Menurut Ghulamahdi (2006) sistem budidaya jenuh air mampu meningkatkan aktivitas nitrogenase, serapan N, P, K daun, bobot kering bintil, akar, batang, daun, polong serta biji. Budidaya jenuh air pada kedelai mempengaruhi bobot kering akar pada 8 minggu setelah tanam (MST), bobot kering batang, dan daun pada umur 6 MST serta bobot segar biomass per petak.

Kondisi jenuh air pada tinggi muka air 5 sampai 10 cm selalu berada di sekitar kapasitas lapang. Budidaya jenuh air pada tinggi muka air 5 cm dapat meningkatkan kandungan nitrogen daun dan pada tinggi muka air 15 cm dapat meningkatkan kadar protein biji dan bobot protein biji (Indradewa et al., 2004).

Adisarwanto (2001) menyarankan lebar bedengan untuk budidaya kedelai kurang dari 2 m di lahan sawah non pasang surut. Belum pernah dilakukan penelitian tentang lebar bedengan optimum, dengan variasi lebih dari 2 m di lahan sawah pasang surut. Penambahan lebar bedengan diperlukan untuk mengurangi

penggunaan tenaga kerja dalam pembuatan parit, tetapi perlu dipertimbangkan kemampuan air meresap dari parit ke tengah bedengan.

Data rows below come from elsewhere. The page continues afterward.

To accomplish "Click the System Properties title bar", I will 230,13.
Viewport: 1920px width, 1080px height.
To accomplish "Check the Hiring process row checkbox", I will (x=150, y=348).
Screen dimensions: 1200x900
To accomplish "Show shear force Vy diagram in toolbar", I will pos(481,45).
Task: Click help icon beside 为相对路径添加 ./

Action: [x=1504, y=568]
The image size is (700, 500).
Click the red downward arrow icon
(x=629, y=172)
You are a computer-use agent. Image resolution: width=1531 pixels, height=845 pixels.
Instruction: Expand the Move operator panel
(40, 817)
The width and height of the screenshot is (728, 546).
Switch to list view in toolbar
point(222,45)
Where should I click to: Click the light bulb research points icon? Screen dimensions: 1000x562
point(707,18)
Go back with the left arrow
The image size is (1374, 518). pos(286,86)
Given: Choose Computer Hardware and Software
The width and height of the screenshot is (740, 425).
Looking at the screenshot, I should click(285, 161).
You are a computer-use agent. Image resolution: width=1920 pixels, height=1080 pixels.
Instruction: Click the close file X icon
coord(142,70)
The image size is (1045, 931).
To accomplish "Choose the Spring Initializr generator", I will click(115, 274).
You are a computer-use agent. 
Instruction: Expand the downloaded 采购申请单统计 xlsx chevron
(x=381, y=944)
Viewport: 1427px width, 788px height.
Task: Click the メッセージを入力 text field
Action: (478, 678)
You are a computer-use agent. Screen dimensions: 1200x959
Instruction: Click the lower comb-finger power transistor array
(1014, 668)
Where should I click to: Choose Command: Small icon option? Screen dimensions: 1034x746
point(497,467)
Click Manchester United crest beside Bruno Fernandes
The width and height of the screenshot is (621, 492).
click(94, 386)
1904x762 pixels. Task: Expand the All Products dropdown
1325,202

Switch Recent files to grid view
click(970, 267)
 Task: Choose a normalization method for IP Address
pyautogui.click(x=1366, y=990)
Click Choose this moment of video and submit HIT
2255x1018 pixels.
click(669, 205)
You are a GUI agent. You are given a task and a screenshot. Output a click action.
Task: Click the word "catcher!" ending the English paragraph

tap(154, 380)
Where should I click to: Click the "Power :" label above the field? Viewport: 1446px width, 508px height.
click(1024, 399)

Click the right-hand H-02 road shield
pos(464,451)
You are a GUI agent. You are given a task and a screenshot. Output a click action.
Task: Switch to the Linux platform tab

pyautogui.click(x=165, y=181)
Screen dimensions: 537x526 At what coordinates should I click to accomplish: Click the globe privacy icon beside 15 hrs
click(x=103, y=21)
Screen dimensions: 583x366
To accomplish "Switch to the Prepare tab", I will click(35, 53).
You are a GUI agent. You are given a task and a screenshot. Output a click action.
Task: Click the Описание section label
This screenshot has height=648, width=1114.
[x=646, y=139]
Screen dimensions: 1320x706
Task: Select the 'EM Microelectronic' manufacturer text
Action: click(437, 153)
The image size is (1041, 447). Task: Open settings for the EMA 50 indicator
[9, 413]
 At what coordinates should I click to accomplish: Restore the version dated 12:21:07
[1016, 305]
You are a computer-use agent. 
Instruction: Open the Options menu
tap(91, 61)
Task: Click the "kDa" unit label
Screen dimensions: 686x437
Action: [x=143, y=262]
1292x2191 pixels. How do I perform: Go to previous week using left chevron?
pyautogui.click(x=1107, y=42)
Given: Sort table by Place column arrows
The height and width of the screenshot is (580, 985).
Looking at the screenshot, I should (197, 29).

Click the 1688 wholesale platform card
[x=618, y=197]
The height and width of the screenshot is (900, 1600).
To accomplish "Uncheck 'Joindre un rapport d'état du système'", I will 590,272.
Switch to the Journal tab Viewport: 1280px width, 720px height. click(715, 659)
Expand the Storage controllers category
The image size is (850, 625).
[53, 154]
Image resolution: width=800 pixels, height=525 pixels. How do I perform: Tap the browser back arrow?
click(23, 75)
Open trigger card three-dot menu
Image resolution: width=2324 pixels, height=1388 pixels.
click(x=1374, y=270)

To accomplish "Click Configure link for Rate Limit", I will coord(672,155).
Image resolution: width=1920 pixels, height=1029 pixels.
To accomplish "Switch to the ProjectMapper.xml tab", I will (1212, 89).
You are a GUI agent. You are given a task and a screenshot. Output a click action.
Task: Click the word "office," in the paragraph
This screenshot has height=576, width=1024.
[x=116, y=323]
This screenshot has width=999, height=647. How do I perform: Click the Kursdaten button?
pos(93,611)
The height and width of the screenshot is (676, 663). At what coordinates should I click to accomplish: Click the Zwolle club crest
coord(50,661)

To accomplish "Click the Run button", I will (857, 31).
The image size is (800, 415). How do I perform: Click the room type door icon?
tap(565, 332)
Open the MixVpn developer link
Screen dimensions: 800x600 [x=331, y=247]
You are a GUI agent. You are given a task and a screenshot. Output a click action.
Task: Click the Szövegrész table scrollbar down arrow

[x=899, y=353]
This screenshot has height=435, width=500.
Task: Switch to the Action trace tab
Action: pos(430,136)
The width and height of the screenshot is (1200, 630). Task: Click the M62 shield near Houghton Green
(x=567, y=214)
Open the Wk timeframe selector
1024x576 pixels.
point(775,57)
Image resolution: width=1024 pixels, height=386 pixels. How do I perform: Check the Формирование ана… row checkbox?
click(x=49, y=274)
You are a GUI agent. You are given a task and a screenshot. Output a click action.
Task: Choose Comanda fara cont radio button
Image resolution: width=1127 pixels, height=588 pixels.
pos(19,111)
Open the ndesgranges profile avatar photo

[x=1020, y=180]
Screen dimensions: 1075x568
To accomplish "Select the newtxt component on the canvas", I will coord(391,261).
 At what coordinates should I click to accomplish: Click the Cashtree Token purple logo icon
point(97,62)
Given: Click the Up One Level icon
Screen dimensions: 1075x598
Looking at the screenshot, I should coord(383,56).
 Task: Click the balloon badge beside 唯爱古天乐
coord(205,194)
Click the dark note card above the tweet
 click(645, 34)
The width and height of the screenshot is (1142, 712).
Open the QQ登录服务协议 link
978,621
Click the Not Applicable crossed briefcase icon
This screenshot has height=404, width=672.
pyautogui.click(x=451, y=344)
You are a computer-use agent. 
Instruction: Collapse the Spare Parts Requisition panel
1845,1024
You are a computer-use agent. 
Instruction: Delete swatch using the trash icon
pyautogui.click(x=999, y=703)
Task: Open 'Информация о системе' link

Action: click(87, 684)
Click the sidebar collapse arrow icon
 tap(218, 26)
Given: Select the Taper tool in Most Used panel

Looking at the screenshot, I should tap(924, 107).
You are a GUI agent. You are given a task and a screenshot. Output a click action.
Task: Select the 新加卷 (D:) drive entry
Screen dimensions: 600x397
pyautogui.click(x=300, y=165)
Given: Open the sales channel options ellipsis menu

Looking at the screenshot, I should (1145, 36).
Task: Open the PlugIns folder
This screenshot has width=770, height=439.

Menurut Idradewa et al. (2002) menyatakan bahwa genangan dalam parit dengan lebar bedengan 3-4 m di lahan sawah non pasang surut merupakan petak yang ideal, karena mempunyai kandungan lengas tanah sekitar kapasitas lapang dibandingkan genangan dalam parit dengan lebar bedengan 1 dan 2 m, mempunyai kandungan lengas tanah sedikit di atas kapasitas lapang. Tidak ada perbedaan pengaruh lebar bedengan terhadap proses fisiologis. pertumbuhan dan produksi kedelai, tetapi terdapat pengaruh lebar bedengan terhadap bobot kering tanaman. Bobot kering tanaman nyata lebih berat dengan lebar bedengan 3 m di lahan sawah non pasang surut.

Tujuan

Penelitian ini bertujuan untuk mempelajari pengaruh lebar bedengan dan tinggi muka air terhadap pertumbuhan dan produksi kedelai, serta menentukan tinggi muka air dan lebar bedengan tertentu terhadap pertumbuhan dan produksi kedelai di lahan rawa pasang surut.

Hipotesis

1. Terdapat pengaruh tinggi muka air terhadap pertumbuhan dan produksi kedelai di lahan rawa pasang surut.

2. Terdapat pengaruh lebar bedengan terhadap pertumbuhan dan produksi kedelai di lahan rawa pasang surut.

3. Ada tinggi muka air dan lebar bedengan tertentu yang memberi pertumbuhan dan produksi kedelai terbaik di lahan rawa pasang surut.